11 July 2001

Book review: The Slave Trade, 1440-1870 (1999), by Hugh Thomas, *****






















Synopsis


After many years of research, Thomas portrays, in a balanced account, the complete history of the slave trade. The Atlantic slave trade was one of the largest and most elaborate maritime and commercial ventures. Between 1492 and about 1870, ten million or more black slaves were carried from Africa to one port or another of the Americas.

In this wide-ranging book, Hugh Thomas follows the development of this massive shift of human lives across the centuries until the slave trade's abolition in the late nineteenth century.

Beginning with the first Portuguese slaving expeditions, he describes and analyzes the rise of one of the largest and most elaborate maritime and commercial ventures in all of history. Between 1492 and 1870, approximately eleven million black slaves were carried from Africa to the Americas to work on plantations, in mines, or as servants in houses. The Slave Trade is alive with villains and heroes and illuminated by eyewitness accounts. Hugh Thomas's achievement is not only to present a compelling history of the time but to answer as well such controversial questions as who the traders were, the extent of the profits, and why so many African rulers and peoples willingly collaborated. Thomas also movingly describes such accounts as are available from the slaves themselves.



Review

This is as close to a definitive work on the Atlantic slave trade as it is ever likely to see the light of day. There is an immense amount of information in 900 pages of intense reading. This book takes some to read and absorb. I would have liked it to be shorter, there is way too much detail here that does not add much to the points the author is trying to make. It does add to the time necessary for the reader to complete the book however!

I was surprised to learn that the biggest share of the Atlantic slave trade was handled by the Portuguese (about 38% of the total). The role of the pope in arbitrating disputes over slave trade concessions between them and the Spanish is explained in detail.
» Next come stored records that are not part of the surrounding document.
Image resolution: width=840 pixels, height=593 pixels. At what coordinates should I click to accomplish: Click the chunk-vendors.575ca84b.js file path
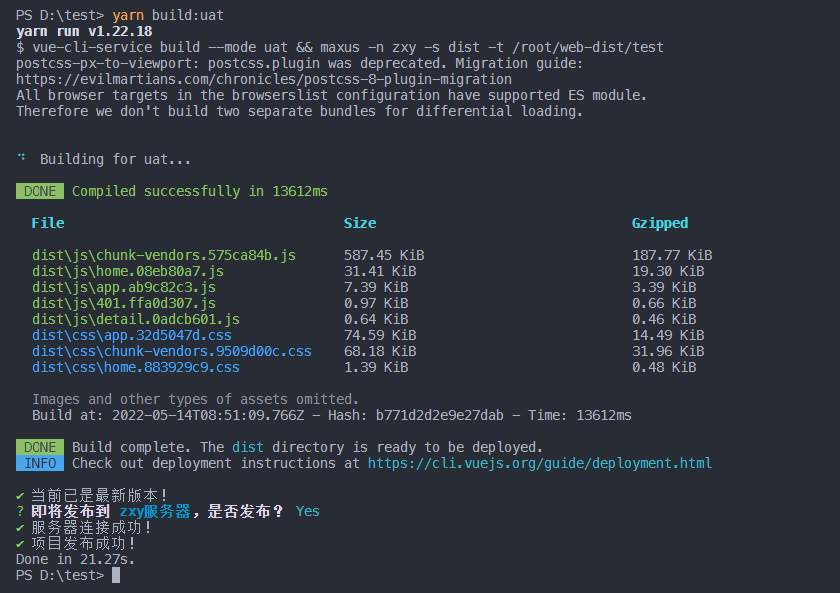[x=164, y=255]
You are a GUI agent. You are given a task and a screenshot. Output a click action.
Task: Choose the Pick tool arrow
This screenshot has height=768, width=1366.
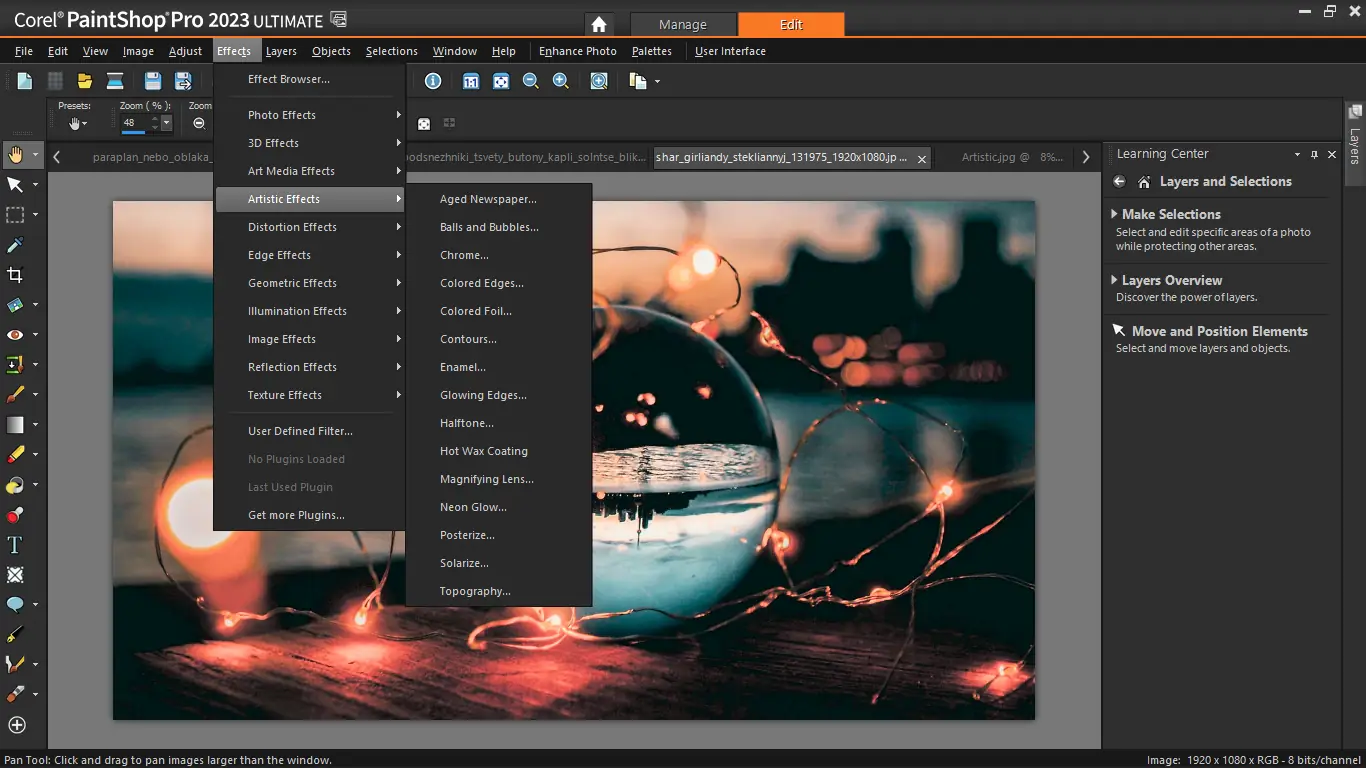click(x=16, y=184)
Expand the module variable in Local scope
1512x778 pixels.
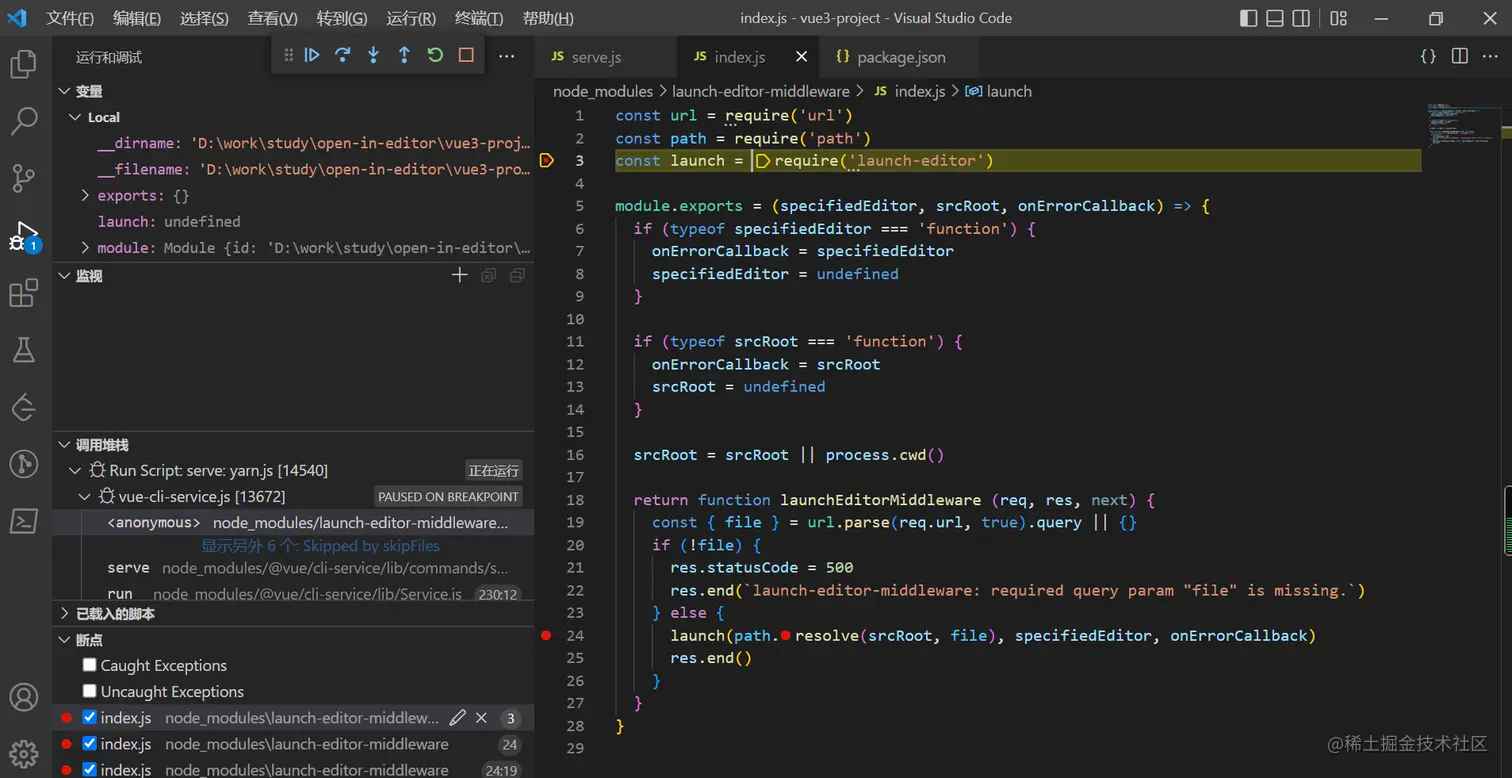coord(85,248)
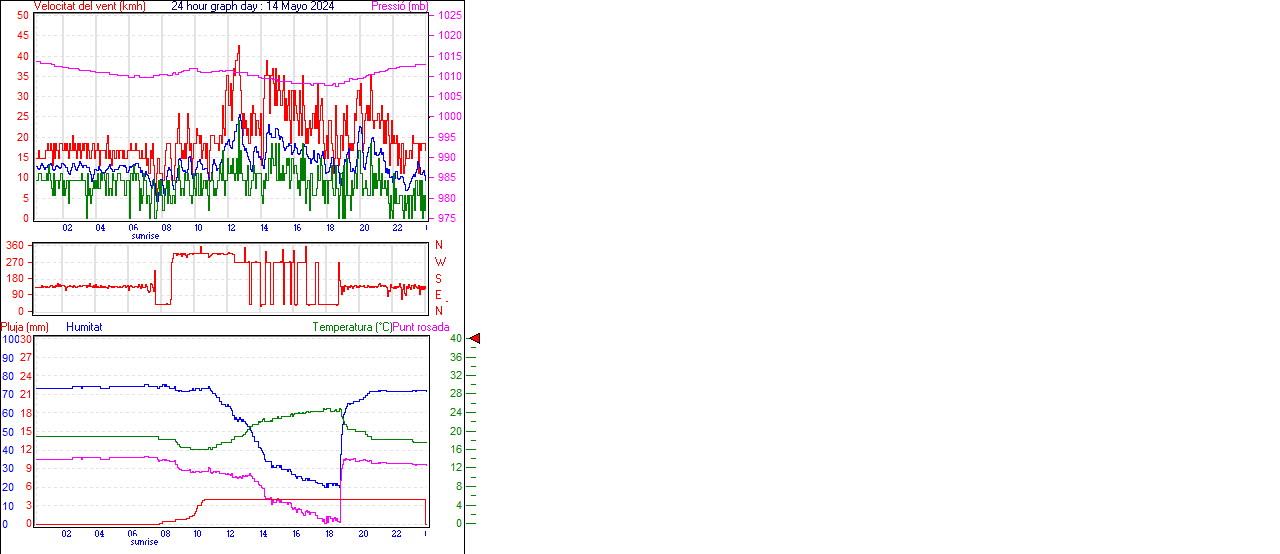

Actually the biggest slavers were the African chiefs themselves. While many slaves were kidnapped, many were actually bought from local chiefs. Africans held slaves themselves, and sold them to the best buyers. The King of the Ashanti Empire in West Africa asked the British why they were stopping the slave trade when the Arab traders were as busy as ever... did they not share the same God? In fact slaves under the Arabs were usually worse off because they were not allowed to bring or raise their families as was the case of the slaves in the Americas.

I appreciated the detached approach of the book, always useful in any serious research but especially in the case of a controversial issue like this one, where a writer might fall into the temptation of political correctness.